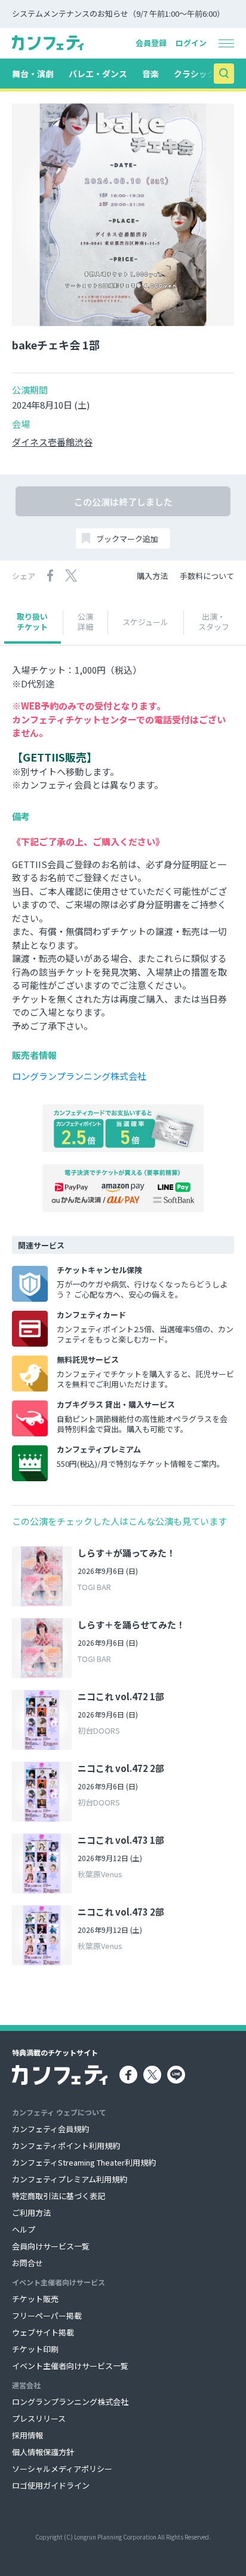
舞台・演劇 (33, 73)
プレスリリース (39, 2418)
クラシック (195, 73)
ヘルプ (23, 2229)
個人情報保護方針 (43, 2452)
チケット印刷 (35, 2349)
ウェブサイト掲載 (43, 2332)
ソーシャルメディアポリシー (62, 2468)
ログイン (191, 43)
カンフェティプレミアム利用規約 (69, 2179)
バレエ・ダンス (98, 73)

▸ **What this task involves**: From the line containing "ウェブサイト掲載 (43, 2332)" through the last line of the entries above, print each line exactly as it stands.

▸ **Answer to this task**:
ウェブサイト掲載 (43, 2332)
ソーシャルメディアポリシー (62, 2468)
ログイン (191, 43)
カンフェティプレミアム利用規約 (69, 2179)
バレエ・ダンス (98, 73)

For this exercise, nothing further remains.